Cacio e Pepe

Spaghetti Cacio e Pepe

A simple and authentic Roman pasta favourite

Cacio e Pepe (Cacio is ‘cheese’ in some Italian dialects, while pepe is simply ‘pepper’), is one of the simplest pasta dishes you can whip up. It consists of spaghetti, and a ‘sauce’ that comes together using freshly cracked pepper, pecorino Romano and lightly salted pasta water.

The recipe for Cacio e Pepe is said to have been handed down by shepherds from old Lazio (province of Rome) and Abruzzo. The trick according to its traditional origins is not to strain the pasta too much. In fact, Cacio e Pepe actually requires a bit of boiling salted pasta water (from the spaghetti) to melt down the cheese and pepper.

The ethics of making a ‘real’ Cacio e Pepe still sparks much debate and outrage amongst Italians. The purists stick to the traditional ingredients previously mentioned, and contest that the pepper must be freshly cracked and granule-y – some even grind it by hand. While others completely change the structure of Cacio e Pepe by adding olive oil, butter, mixing cheeses and even adding cream or egg to the mix – to the horror of the purists! Different techniques also apply when making the dish. For example, some people say that you must toast the pepper in a frying pan, then mix it with the cooked pasta mixing the pasta water and cheese together there. While others, mix all the ingredients in a bowl. I have tried most techniques and the best method seems to be the mix-in-bowl version, where the cheese emulsifies better and doesn’t stick or clump as it does in the pan.

Here is my version below, a simple but satisfying ‘spaghettata’ of Cacio e Pepe that the purists shouldn’t be too horrified by.
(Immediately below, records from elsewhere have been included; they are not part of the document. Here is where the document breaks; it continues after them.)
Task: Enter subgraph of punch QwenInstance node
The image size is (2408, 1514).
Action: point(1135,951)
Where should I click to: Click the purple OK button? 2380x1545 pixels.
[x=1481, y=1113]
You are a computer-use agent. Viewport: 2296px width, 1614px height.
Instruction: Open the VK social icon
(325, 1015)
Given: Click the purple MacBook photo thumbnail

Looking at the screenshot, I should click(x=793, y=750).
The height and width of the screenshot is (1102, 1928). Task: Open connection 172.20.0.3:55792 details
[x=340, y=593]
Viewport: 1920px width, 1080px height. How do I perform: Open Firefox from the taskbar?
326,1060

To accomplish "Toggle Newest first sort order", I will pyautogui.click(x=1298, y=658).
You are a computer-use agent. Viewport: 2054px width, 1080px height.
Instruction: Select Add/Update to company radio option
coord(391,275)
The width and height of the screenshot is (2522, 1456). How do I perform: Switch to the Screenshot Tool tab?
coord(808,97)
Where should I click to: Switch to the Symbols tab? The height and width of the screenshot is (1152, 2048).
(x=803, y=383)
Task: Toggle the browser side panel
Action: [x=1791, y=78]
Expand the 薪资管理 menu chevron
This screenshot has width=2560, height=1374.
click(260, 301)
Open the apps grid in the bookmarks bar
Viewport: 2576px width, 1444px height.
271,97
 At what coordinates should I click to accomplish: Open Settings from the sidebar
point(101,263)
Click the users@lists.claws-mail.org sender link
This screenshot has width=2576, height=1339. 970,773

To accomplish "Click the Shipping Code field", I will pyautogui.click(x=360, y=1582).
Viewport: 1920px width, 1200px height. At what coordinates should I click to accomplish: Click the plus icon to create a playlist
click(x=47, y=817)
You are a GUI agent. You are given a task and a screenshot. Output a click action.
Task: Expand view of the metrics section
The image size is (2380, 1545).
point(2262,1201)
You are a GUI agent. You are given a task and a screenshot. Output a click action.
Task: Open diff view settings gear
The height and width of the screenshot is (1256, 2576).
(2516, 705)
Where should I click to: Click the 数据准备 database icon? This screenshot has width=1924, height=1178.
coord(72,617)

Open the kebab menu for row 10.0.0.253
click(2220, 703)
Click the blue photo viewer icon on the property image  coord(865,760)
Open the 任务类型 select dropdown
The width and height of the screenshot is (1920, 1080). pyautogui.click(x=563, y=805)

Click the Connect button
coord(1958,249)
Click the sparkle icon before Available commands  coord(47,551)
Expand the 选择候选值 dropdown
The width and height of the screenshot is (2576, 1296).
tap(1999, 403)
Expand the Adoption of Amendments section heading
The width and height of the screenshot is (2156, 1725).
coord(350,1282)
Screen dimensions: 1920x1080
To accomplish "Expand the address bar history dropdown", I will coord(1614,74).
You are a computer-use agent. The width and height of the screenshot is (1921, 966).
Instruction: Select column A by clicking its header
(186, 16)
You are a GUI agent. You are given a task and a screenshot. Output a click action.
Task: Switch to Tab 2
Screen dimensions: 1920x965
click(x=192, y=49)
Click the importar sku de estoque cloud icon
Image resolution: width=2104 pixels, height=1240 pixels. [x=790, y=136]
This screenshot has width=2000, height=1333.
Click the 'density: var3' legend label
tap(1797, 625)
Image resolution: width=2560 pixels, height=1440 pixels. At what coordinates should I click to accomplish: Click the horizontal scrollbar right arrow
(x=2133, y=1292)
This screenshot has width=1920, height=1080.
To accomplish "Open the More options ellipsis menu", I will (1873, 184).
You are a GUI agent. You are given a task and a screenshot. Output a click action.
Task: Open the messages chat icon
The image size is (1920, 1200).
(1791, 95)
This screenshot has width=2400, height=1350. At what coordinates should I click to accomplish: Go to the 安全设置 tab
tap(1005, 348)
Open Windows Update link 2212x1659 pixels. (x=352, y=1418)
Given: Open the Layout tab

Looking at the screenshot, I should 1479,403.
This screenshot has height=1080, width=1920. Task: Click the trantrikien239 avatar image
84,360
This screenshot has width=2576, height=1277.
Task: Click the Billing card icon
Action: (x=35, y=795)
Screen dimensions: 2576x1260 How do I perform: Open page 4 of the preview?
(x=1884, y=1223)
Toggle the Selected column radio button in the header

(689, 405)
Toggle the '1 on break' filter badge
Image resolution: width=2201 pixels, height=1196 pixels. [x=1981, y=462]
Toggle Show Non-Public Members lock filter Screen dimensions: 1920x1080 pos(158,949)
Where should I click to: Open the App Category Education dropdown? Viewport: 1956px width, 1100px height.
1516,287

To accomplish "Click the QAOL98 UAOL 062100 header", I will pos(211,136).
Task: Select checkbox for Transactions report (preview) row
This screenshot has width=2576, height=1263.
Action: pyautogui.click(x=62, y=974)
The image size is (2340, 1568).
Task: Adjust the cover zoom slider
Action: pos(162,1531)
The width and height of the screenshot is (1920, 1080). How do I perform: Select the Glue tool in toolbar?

The best part is you’ll be eating it in about 20 minutes! Note that Cacio e Pepe is a simple dish, it’s best eaten when you are short on time but starving.

Xx

 

 

Cacio e Pepe Recipe

Serves One Person

 

115g spaghetti

30g Pecorino Romano or Parmiggiano Reggiano, finely grated (sorry PURISTS!), plus extra to serve

2.5g pepper, plus extra to serve

Salted pasta water (kept on the boil after spaghetti has cooked)

 

Cacio e Pepe portrait 3

 

Cook your spaghetti in salted boiling water al dente. If the pasta packet doesn’t state the time to cook the pasta al dente, then cook your spaghetti for 2 minutes less than the prescribed regular time. Once you’ve placed the spaghetti in the boiling pot with salted water, mix the spaghetti through a few times to ensure it doesn’t clump together

 

In a ramekin or small bowl, mix the grated cheese and pepper together

 

Once the spaghetti are al dente, grab some tongs and place the spaghetti directly into your serving bowl – suspend the spaghetti lightly for a few seconds above the boiling pot before transferring to the serving bowl so it drains a little. Keep the salted water pot from the spaghetti on the boil, as well as a tablespoon at hand

 

Slowly add a sprinkle of the cheese and pepper mix onto the spaghetti, and with a spoon and fork toss the spaghetti, mixing the cheese and pepper together well. Now with the tablespoon you set aside, scoop a spoonful of the boiling salted spaghetti water onto the pasta and with your fork and spoon mix well. Sprinkle some more of the cheese and pepper mix, and add another spoonful of the boiling pasta water like before and mix well. Continue this process until you finish your cheese and pepper mix , and the cheese has melted well with the pasta (ensure you still have the extra cheese on hand for serving). According to the purists rather than being creamy, Cacio e Pepe should have a grainy consistency

 

Add a final sprinkling of cheese and a few cracks of pepper to serve and enjoy immediately!

 

 

Note: Try to add as little pasta water as possible, and ensure you add the cheese and pepper mix bit by bit rather than all at once to control the consistency of the ‘sauce’.